Position data for words and items
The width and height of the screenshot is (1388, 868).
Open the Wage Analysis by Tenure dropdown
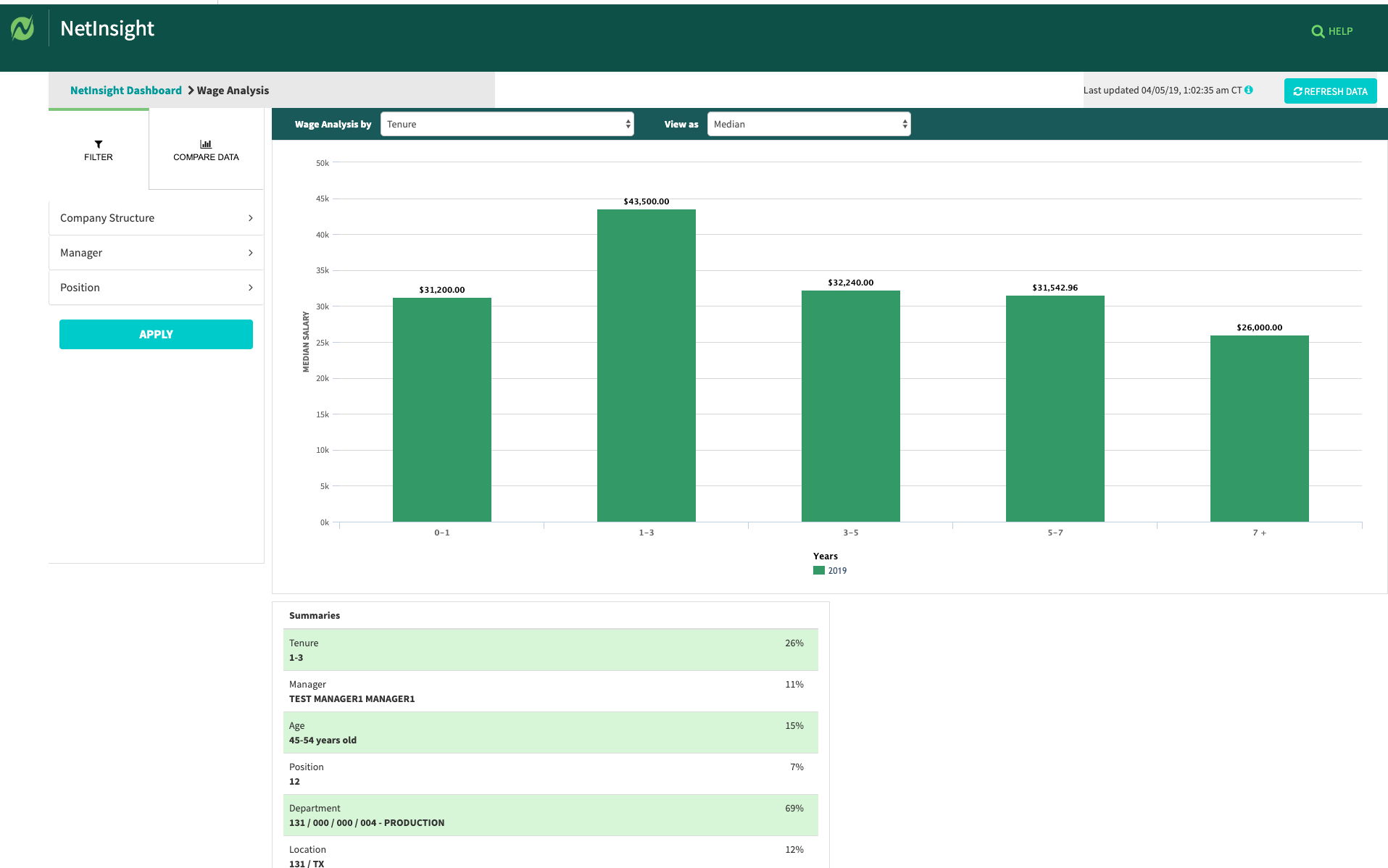tap(507, 124)

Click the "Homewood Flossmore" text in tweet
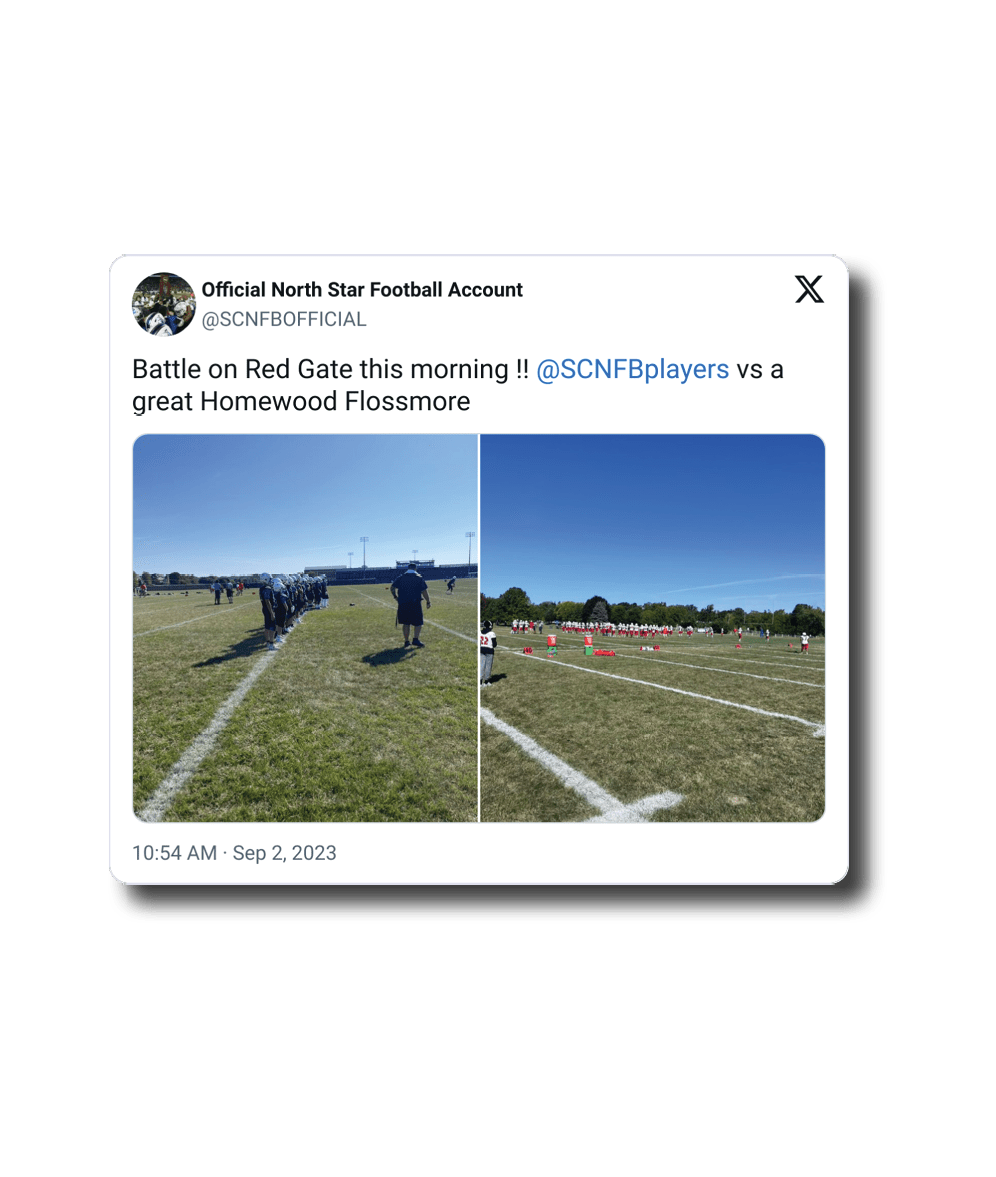[x=335, y=402]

### Your goal
Pull every line of the records above out word for word, omitting the pictures.

### Correct output
The width and height of the screenshot is (1388, 868).
Open the Wage Analysis by Tenure dropdown
tap(507, 124)

Click the "Homewood Flossmore" text in tweet
[x=335, y=402]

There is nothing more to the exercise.